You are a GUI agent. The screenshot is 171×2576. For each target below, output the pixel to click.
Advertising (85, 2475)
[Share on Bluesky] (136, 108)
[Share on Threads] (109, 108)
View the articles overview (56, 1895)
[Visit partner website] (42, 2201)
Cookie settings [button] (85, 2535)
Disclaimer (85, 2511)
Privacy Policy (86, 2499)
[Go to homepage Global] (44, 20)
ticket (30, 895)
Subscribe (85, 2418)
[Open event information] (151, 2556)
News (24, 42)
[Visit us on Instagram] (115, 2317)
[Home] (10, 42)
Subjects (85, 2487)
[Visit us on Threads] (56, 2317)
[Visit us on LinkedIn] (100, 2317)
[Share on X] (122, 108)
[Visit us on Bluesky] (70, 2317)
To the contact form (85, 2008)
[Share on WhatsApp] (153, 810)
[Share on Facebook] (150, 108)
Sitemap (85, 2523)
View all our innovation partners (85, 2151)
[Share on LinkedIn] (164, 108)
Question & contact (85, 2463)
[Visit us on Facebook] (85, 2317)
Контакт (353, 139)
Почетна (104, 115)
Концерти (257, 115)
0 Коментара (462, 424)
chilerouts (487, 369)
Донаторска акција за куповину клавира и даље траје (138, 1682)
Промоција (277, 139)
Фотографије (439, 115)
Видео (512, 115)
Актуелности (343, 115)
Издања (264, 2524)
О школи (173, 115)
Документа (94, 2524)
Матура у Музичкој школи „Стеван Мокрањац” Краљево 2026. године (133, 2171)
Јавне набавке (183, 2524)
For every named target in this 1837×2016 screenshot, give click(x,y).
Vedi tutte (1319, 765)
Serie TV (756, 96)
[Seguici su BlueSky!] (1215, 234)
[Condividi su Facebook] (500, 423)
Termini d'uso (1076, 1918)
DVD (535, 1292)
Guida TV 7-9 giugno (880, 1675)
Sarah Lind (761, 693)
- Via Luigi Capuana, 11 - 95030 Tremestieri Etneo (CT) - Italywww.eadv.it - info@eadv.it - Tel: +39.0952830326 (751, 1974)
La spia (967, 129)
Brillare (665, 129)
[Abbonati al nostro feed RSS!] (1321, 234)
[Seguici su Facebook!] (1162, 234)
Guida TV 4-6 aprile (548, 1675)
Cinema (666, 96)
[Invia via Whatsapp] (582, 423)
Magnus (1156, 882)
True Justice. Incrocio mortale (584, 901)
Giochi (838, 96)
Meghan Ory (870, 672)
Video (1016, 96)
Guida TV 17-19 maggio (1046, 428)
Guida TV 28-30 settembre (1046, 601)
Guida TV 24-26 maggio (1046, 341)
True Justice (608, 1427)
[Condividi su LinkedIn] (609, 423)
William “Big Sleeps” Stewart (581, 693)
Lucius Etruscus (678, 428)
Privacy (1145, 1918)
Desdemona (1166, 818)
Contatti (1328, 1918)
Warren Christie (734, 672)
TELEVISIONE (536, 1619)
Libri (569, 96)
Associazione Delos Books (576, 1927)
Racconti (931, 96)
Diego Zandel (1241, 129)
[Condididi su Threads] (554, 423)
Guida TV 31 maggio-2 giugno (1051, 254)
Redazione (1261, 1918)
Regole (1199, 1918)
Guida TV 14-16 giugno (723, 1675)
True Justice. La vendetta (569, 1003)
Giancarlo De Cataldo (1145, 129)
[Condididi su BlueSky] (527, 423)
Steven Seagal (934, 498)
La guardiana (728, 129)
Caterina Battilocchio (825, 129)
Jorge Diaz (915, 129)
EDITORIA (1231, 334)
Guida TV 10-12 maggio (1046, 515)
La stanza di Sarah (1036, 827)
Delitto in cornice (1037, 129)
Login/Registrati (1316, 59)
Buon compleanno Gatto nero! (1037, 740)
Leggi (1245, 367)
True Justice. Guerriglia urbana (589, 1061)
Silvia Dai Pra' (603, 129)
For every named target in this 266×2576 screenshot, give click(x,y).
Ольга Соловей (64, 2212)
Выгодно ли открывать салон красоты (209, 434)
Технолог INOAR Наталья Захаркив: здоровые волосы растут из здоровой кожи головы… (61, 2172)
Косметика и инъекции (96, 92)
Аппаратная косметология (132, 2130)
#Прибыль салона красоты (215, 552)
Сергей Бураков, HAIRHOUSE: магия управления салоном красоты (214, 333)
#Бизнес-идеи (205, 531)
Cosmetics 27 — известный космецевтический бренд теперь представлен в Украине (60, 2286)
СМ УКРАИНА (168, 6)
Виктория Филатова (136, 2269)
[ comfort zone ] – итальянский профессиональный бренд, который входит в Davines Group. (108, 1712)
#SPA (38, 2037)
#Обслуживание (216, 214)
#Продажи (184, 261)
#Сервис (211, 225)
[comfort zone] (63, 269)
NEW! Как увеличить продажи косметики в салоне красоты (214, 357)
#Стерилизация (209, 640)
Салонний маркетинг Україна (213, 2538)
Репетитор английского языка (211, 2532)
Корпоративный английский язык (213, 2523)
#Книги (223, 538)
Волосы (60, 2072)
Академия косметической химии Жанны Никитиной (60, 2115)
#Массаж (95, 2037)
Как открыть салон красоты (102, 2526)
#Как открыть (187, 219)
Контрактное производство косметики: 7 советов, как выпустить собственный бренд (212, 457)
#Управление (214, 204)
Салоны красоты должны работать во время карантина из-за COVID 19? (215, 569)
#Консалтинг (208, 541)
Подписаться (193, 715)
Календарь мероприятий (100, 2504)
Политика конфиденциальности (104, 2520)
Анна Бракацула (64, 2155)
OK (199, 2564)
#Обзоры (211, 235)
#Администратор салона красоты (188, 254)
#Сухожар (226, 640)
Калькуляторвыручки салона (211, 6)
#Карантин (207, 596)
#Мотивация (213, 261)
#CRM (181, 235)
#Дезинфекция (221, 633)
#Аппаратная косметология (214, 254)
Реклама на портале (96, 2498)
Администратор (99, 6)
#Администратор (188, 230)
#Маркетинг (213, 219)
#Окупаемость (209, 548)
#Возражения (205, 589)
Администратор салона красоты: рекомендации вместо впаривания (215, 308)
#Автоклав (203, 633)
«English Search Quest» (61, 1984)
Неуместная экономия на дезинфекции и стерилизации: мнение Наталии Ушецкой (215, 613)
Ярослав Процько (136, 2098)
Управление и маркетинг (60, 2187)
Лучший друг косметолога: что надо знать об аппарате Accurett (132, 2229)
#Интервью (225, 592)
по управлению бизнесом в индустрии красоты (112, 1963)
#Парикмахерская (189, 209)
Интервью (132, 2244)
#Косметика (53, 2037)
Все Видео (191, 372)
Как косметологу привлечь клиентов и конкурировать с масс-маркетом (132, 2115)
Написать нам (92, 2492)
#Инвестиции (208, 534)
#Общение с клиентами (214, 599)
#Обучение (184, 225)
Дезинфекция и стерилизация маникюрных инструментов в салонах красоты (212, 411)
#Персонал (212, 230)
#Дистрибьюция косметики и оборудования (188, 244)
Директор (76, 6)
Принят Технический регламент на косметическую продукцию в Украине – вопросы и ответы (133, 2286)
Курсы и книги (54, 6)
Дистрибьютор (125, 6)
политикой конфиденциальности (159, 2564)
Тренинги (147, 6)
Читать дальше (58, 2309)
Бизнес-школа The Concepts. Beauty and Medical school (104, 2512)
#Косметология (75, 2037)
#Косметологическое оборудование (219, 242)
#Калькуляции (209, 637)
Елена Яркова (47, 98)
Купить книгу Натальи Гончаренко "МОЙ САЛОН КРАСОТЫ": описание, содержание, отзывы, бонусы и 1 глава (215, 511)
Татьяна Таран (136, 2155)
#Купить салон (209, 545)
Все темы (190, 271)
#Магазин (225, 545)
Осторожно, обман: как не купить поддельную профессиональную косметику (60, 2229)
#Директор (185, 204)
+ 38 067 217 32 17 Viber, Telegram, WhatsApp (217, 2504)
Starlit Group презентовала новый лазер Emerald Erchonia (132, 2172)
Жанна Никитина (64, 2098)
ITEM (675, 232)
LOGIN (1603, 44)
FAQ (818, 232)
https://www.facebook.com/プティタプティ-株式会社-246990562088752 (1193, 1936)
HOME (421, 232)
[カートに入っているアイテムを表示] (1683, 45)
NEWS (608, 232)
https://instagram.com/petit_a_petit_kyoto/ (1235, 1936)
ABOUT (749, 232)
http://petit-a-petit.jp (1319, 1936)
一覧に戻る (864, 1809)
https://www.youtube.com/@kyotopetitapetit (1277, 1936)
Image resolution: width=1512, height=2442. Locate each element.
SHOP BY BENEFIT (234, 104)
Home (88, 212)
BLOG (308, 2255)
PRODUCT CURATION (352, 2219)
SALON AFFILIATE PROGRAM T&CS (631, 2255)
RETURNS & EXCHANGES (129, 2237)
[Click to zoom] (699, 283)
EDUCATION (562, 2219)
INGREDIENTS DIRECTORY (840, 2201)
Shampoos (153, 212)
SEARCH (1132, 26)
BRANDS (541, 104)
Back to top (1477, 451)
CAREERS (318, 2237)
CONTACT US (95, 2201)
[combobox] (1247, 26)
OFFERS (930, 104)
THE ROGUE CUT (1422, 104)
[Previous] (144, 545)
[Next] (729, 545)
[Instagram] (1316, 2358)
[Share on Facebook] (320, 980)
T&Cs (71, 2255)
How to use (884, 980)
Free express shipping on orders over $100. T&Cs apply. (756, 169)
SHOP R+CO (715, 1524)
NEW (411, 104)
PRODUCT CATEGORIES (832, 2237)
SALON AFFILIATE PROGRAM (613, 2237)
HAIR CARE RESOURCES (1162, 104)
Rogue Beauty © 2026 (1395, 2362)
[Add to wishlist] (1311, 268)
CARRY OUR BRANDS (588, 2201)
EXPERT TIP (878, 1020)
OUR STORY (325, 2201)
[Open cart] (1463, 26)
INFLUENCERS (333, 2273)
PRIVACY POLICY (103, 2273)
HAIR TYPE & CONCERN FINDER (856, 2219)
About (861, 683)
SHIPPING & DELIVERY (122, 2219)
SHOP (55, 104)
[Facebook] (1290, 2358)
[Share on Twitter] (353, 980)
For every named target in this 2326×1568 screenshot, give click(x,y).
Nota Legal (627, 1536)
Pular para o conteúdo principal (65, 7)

# # #

EXERCISE INSTRUCTIONS >> The lines to return run from the one containing "[combobox] (1247, 26)" through the last line of the material above. Please reproduce them exactly.

ANSWER TO THE EXERCISE >>
[combobox] (1247, 26)
OFFERS (930, 104)
THE ROGUE CUT (1422, 104)
[Previous] (144, 545)
[Next] (729, 545)
[Instagram] (1316, 2358)
[Share on Facebook] (320, 980)
T&Cs (71, 2255)
How to use (884, 980)
Free express shipping on orders over $100. T&Cs apply. (756, 169)
SHOP R+CO (715, 1524)
NEW (411, 104)
PRODUCT CATEGORIES (832, 2237)
SALON AFFILIATE PROGRAM (613, 2237)
HAIR CARE RESOURCES (1162, 104)
Rogue Beauty © 2026 (1395, 2362)
[Add to wishlist] (1311, 268)
CARRY OUR BRANDS (588, 2201)
EXPERT TIP (878, 1020)
OUR STORY (325, 2201)
[Open cart] (1463, 26)
INFLUENCERS (333, 2273)
PRIVACY POLICY (103, 2273)
HAIR TYPE & CONCERN FINDER (856, 2219)
About (861, 683)
SHIPPING & DELIVERY (122, 2219)
SHOP (55, 104)
[Facebook] (1290, 2358)
[Share on Twitter] (353, 980)
For every named target in this 2326×1568 screenshot, give click(x,y).
Nota Legal (627, 1536)
Pular para o conteúdo principal (65, 7)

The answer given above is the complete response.